#### DATA ENTRIES

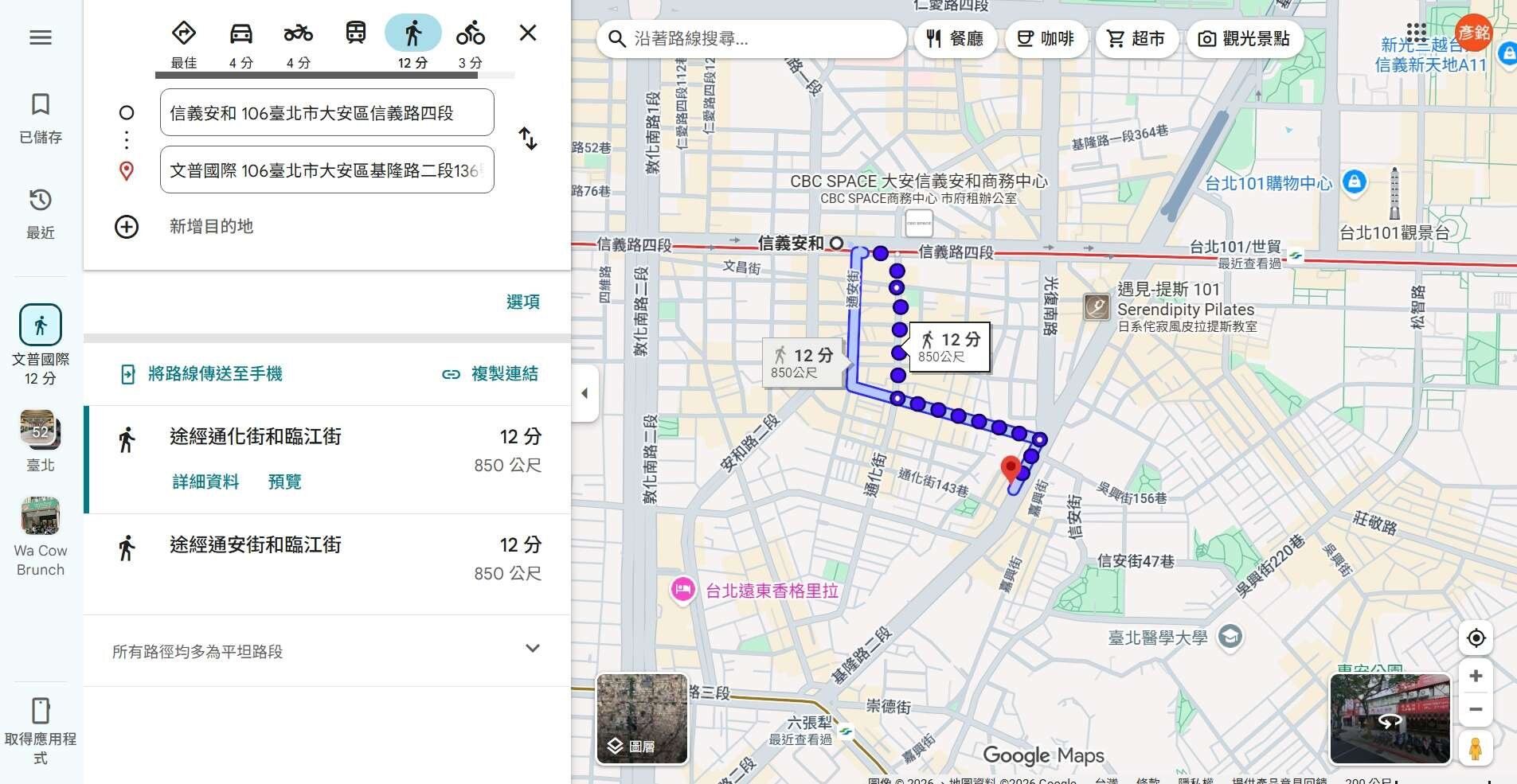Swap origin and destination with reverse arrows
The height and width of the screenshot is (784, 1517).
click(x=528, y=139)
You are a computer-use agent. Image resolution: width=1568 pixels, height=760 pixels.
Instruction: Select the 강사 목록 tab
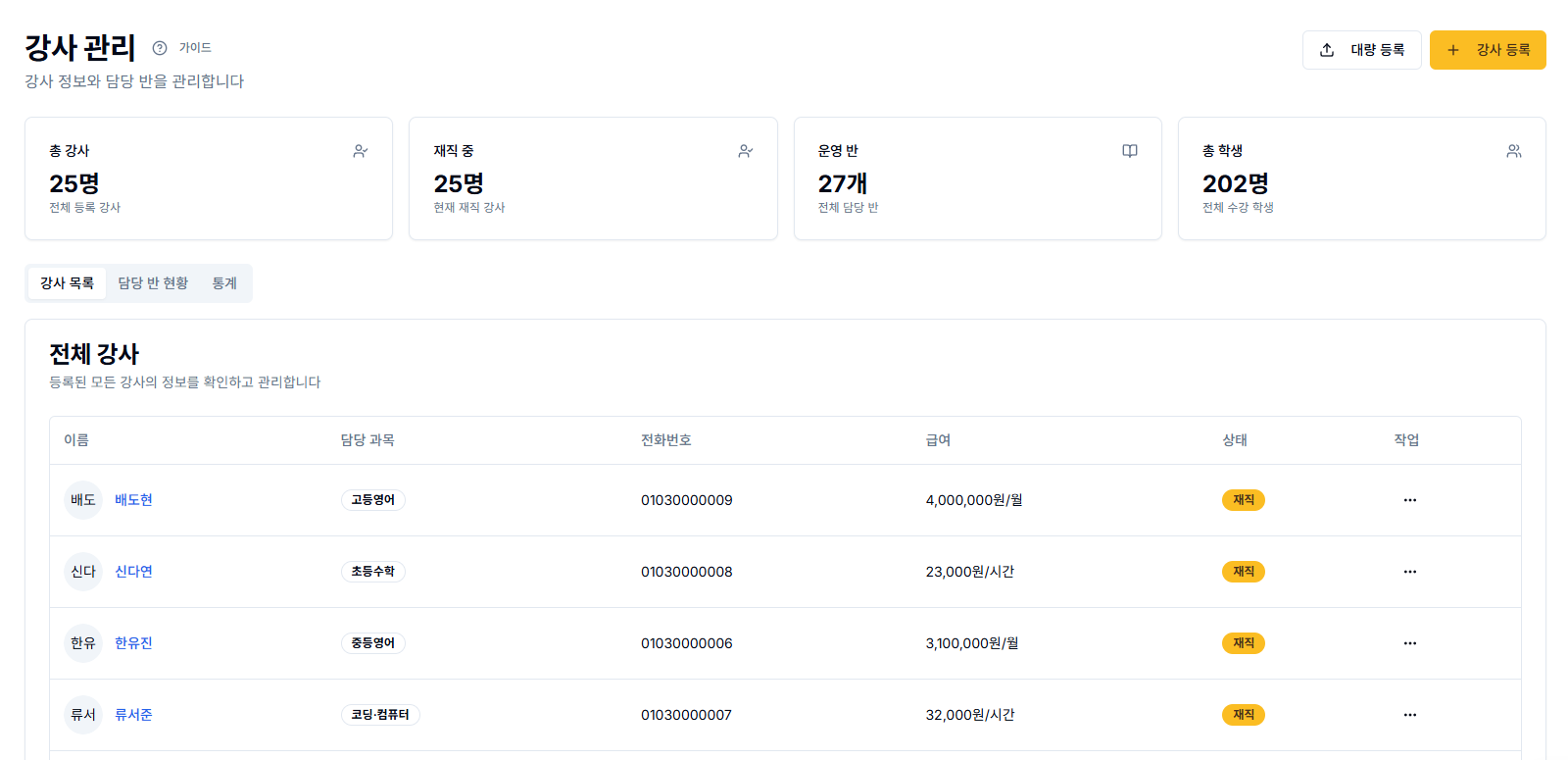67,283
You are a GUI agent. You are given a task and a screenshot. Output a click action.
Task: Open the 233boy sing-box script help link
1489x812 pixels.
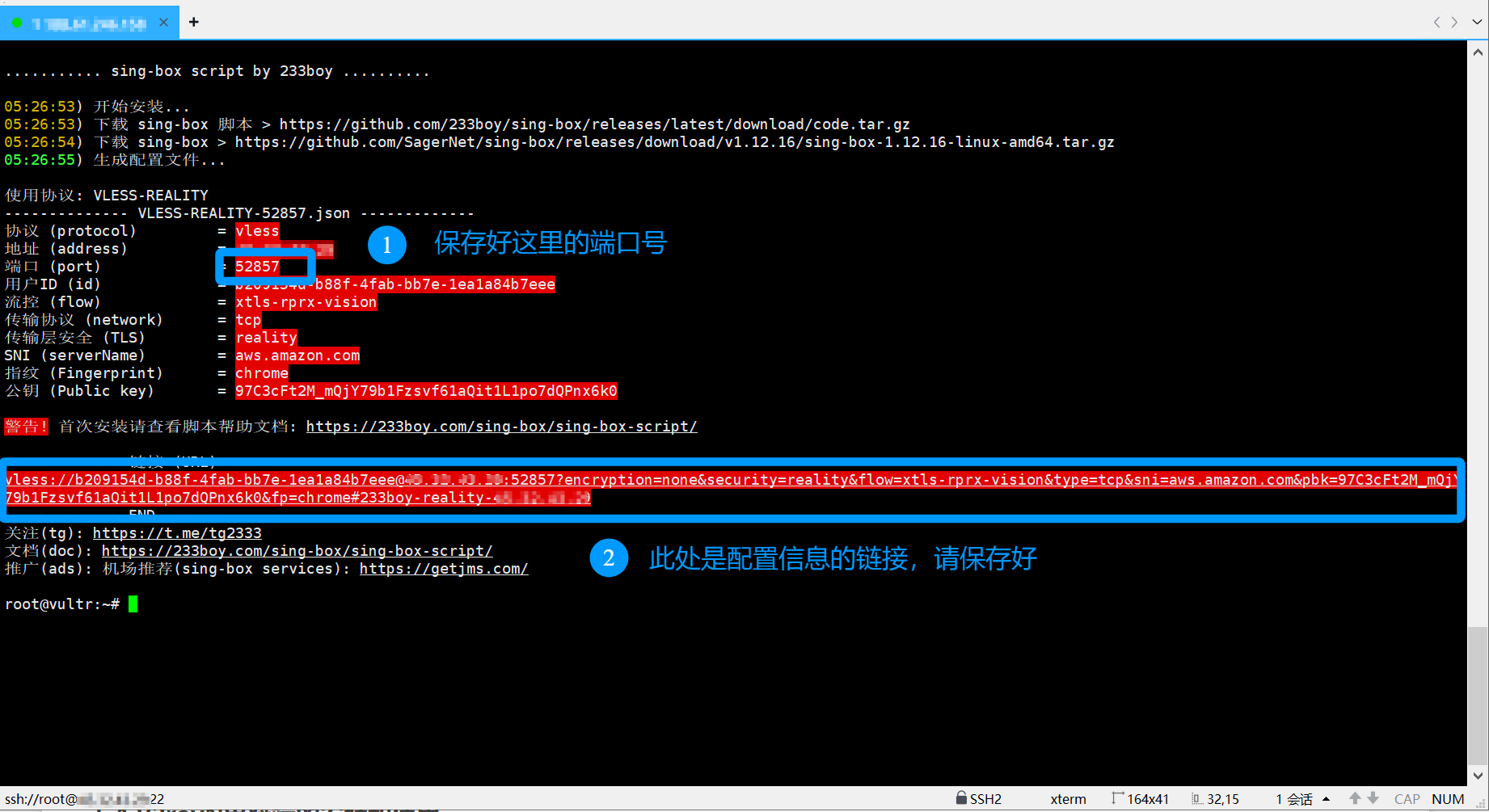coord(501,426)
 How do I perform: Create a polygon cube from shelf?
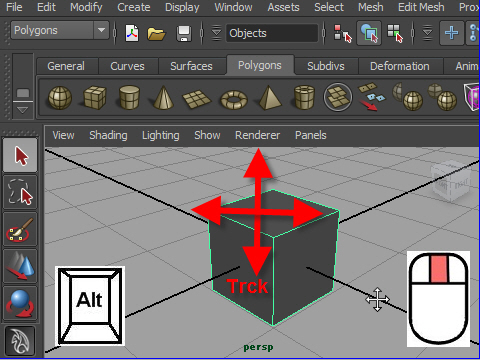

########

Please retype every one of the lines above word for word, without the pictures.

Swap origin and destination with reverse arrows
The height and width of the screenshot is (784, 1517).
click(x=528, y=139)
You are a computer-use agent. Image resolution: width=1568 pixels, height=760 pixels.
Instruction: Select the 강사 목록 tab
67,283
You are a GUI agent. You are given a task and a screenshot. Output a click action.
Task: Open the 233boy sing-box script help link
1489x812 pixels.
coord(501,426)
 How do I perform: Create a polygon cube from shelf?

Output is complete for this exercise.